_Testo fornito_

******************************

Visioni seriali: Doctor Strange nel Multiverso della Follia

Un film di Sam Raimi, per davvero


Studio di Sam Raimi.
Un telefono squilla, tra una riproduzione della maschera di Green Goblin e la replica della motosega di Ash Williams.
"Sì, pronto?"
"Mr. Raimi, Sam... Sono Kevin Feige, dai Marvel Studios. Spero ti ricordi di me."
"Certo che mi ricordo, ci siamo conosciuti sul set dei miei Spider-Man, sempre a confabulare con Avi."
(Fatto vero: un giovane Kevin Feige ha davvero partecipato alla lavorazione dei film con Tobey Maguire, come assistente del produttore Avi Arad)
"Sì, bei ricordi... Senti, stiamo preparando il secondo Doctor Strange, ma Scott Derrickson, il regista, ha deciso di lasciare. Nel momento stesso in cui abbiamo dovuto scegliere un sostituto, ho subito pensato a te e a quanto fossi interessato ad un film su Stephen Strange..."
"Beh, certo, sarebbe bello, ma sono fuori dal giro da un po' e..."

******************************

_Dati grezzi_

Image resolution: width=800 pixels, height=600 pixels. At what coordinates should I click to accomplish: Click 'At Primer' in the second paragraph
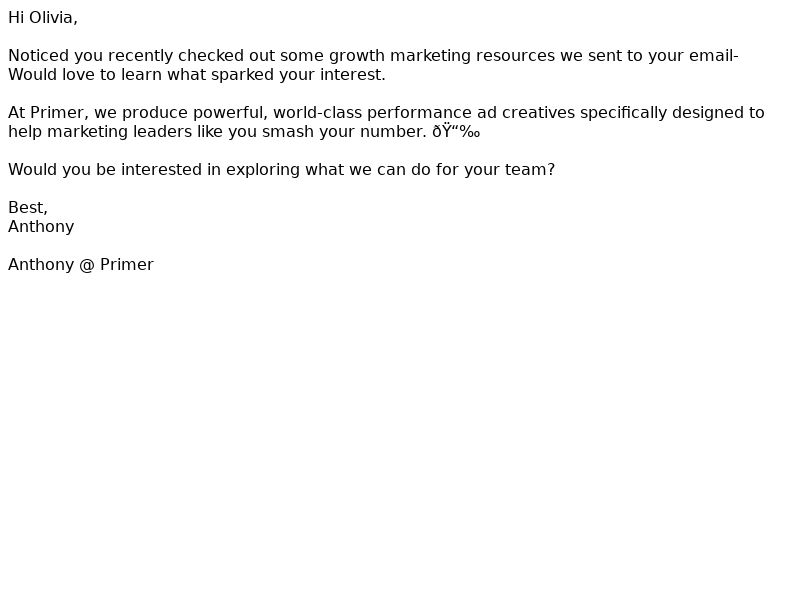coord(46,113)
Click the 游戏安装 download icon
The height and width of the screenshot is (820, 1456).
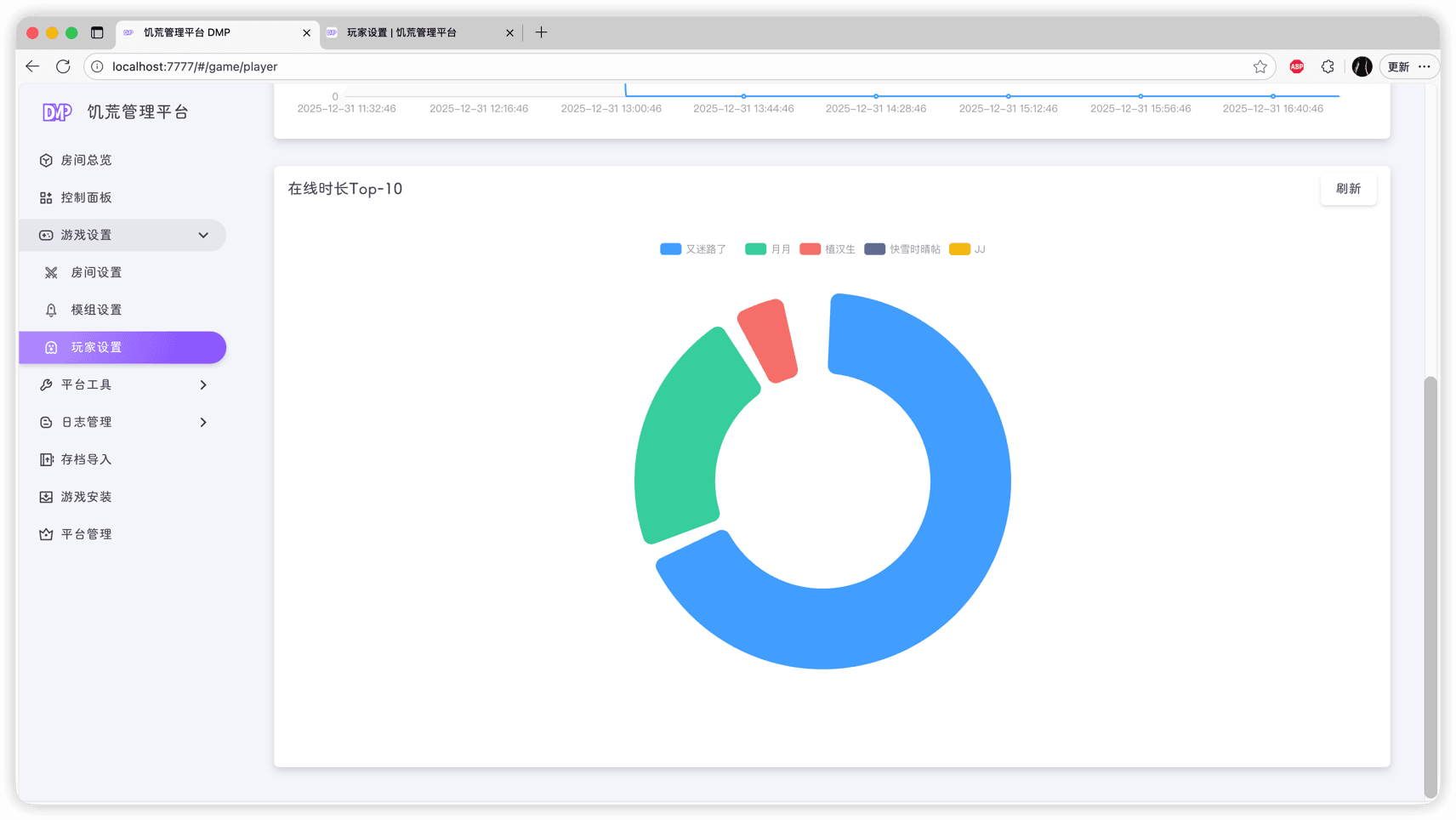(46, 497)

******************************

_Consegna_
Trascrivi per intero e senza alcuna modifica il testo su Doctor Strange nel Multiverso della Follia.

_Soluzione proposta_
Visioni seriali: Doctor Strange nel Multiverso della Follia

Un film di Sam Raimi, per davvero


Studio di Sam Raimi.
Un telefono squilla, tra una riproduzione della maschera di Green Goblin e la replica della motosega di Ash Williams.
"Sì, pronto?"
"Mr. Raimi, Sam... Sono Kevin Feige, dai Marvel Studios. Spero ti ricordi di me."
"Certo che mi ricordo, ci siamo conosciuti sul set dei miei Spider-Man, sempre a confabulare con Avi."
(Fatto vero: un giovane Kevin Feige ha davvero partecipato alla lavorazione dei film con Tobey Maguire, come assistente del produttore Avi Arad)
"Sì, bei ricordi... Senti, stiamo preparando il secondo Doctor Strange, ma Scott Derrickson, il regista, ha deciso di lasciare. Nel momento stesso in cui abbiamo dovuto scegliere un sostituto, ho subito pensato a te e a quanto fossi interessato ad un film su Stephen Strange..."
"Beh, certo, sarebbe bello, ma sono fuori dal giro da un po' e..."